Tichys Einblick
ISLAMISTISCHES ATTENTAT DRESDEN

Bundesamt für Verfassungsschutz verschweigt schwulenfeindliches Motiv

Erst die Bundesregierung, dann die Justiz und nun der Verfassungsschutz: Das Schweigen über das homosexuellenfeindliche Motiv des islamistischen Attentäters von Dresden 2020 geht weiter. Im neuem Bundesverfassungsschutzbericht ist es nicht erwähnt – „endredigiert“ wurde der von Seehofers Ministerium.

Die Stelle in Dresden, an welcher Thomas L. mit einem Messer ermordet wurde, November 2021

IMAGO / xcitepress

Deutschlands Politik hat bereits eine Art Tradition eingeführt, wenn es um das Verschweigen des homosexuellenfeindlichen Motivs des islamistischen Anschlags von Dresden 2020 geht. Es ist ein Anschlag, den ganz besonders homosexuelle Bürger niemals vergessen werden. Der Attentäter Abdullah Al. H. H. griff mit einem Küchenmesser gezielt das homosexuelle Paar Thomas L. und Oliver L. an. An diesem Abend war das Paar als Touristen in der Dresdener Altstadt unterwegs. Thomas L. aus Krefeld starb im Krankenhaus, Oliver L. aus Köln überlebte den Angriff schwer verletzt und muss heute ohne seinen Partner weiter leben. Bereits achtzehn Tage nach der grauenvollen Tat wurde öffentlich, dass ein schwulenfeindliches Motiv wahrscheinlich ist. Doch die Bundesregierung und der Bundespräsident beschweigen den islamistischen Anschlag und das Motiv. Dem schloss sich sogar die Justiz an – und nun auch der Bundesverfassungsschutz samt Innenministerium.

### Erfasste Daten
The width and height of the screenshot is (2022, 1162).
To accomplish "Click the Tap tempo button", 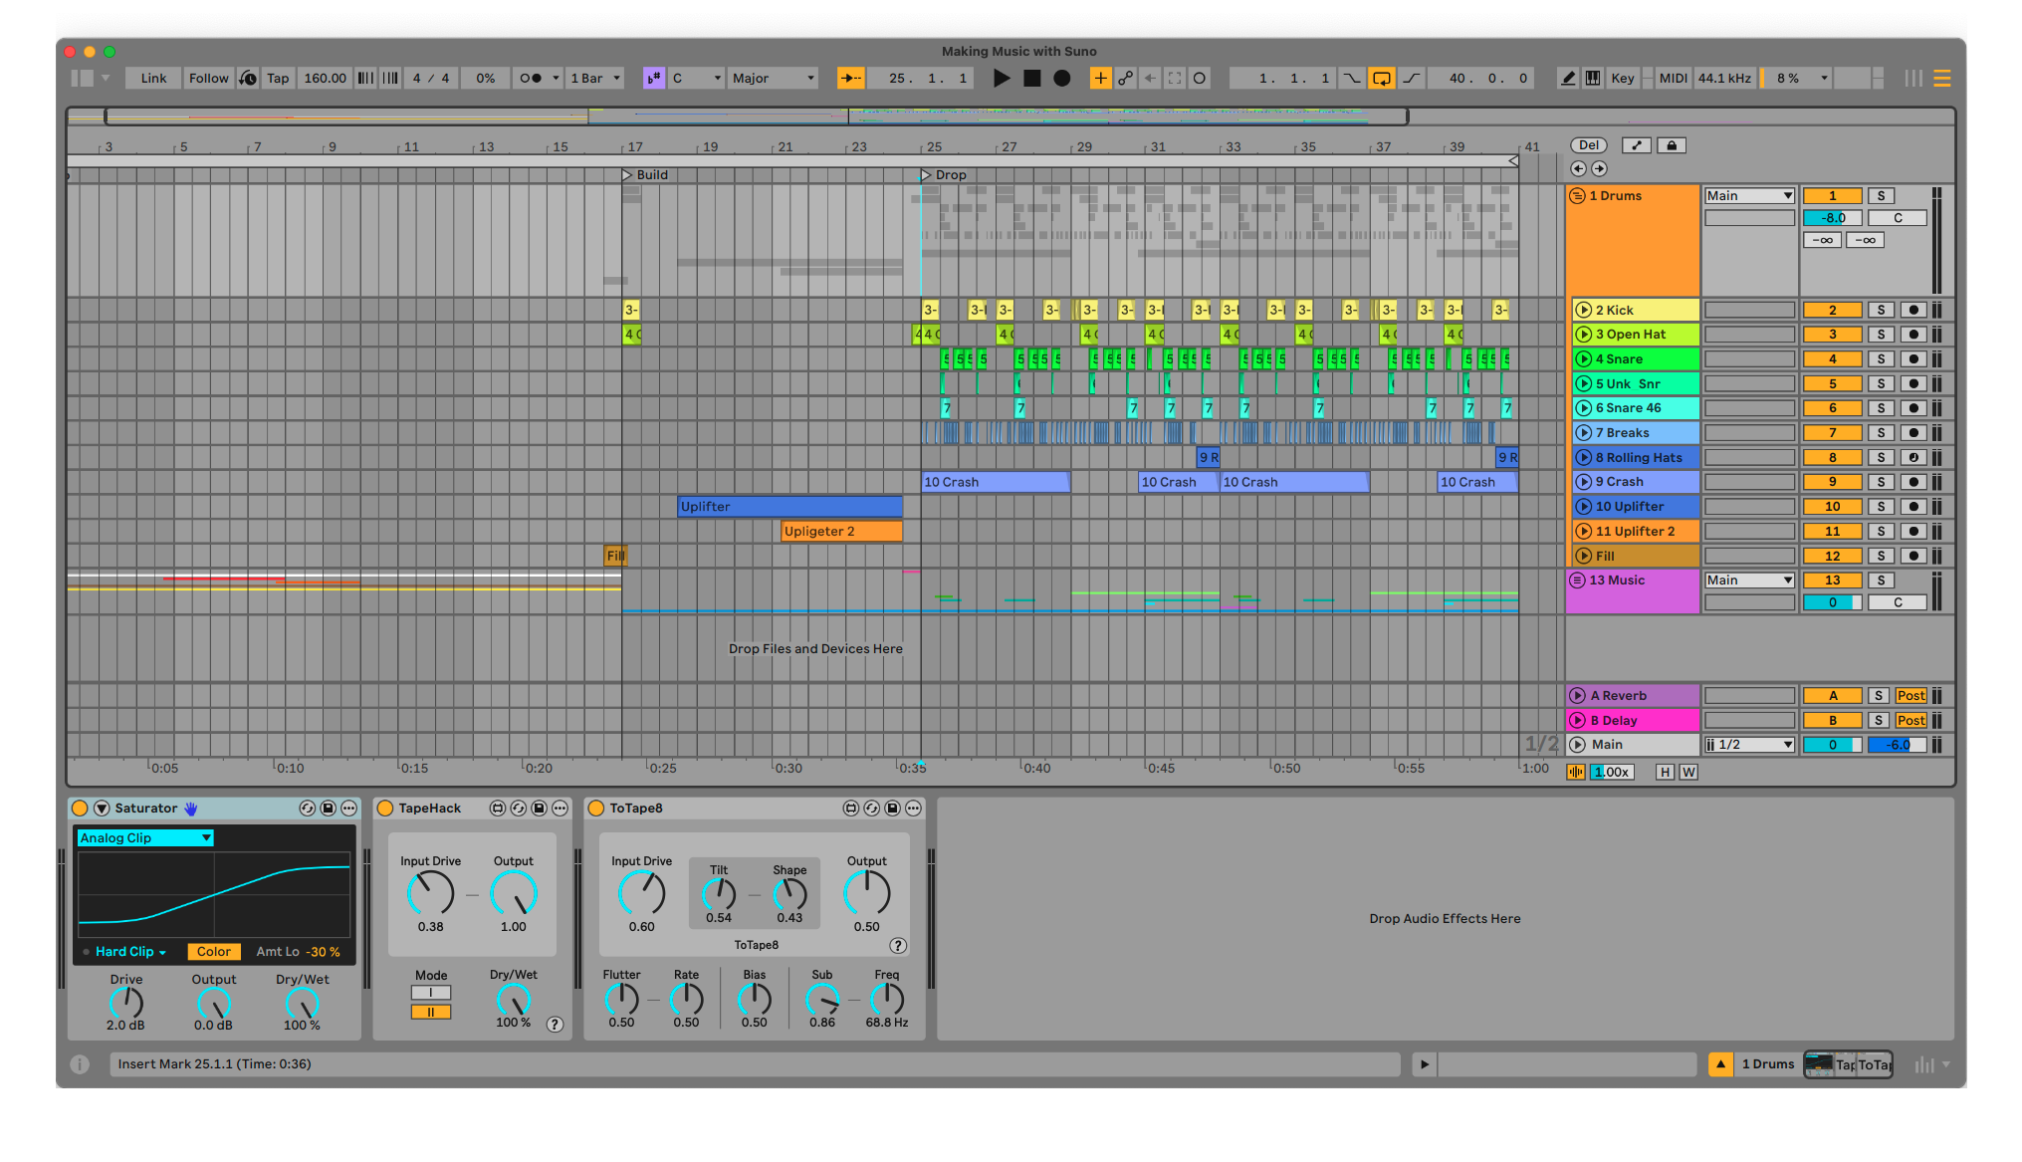I will (x=278, y=78).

### Schriftliche Aufgabe
Zitieren Sie aus dem Text über das Attentat von Dresden wortgetreu die Stelle von „Tichys Einblick“ bis einschließlich „von Seehofers Ministerium.“.

### Ergebnis siehe unten
Tichys Einblick
ISLAMISTISCHES ATTENTAT DRESDEN

Bundesamt für Verfassungsschutz verschweigt schwulenfeindliches Motiv

Erst die Bundesregierung, dann die Justiz und nun der Verfassungsschutz: Das Schweigen über das homosexuellenfeindliche Motiv des islamistischen Attentäters von Dresden 2020 geht weiter. Im neuem Bundesverfassungsschutzbericht ist es nicht erwähnt – „endredigiert“ wurde der von Seehofers Ministerium.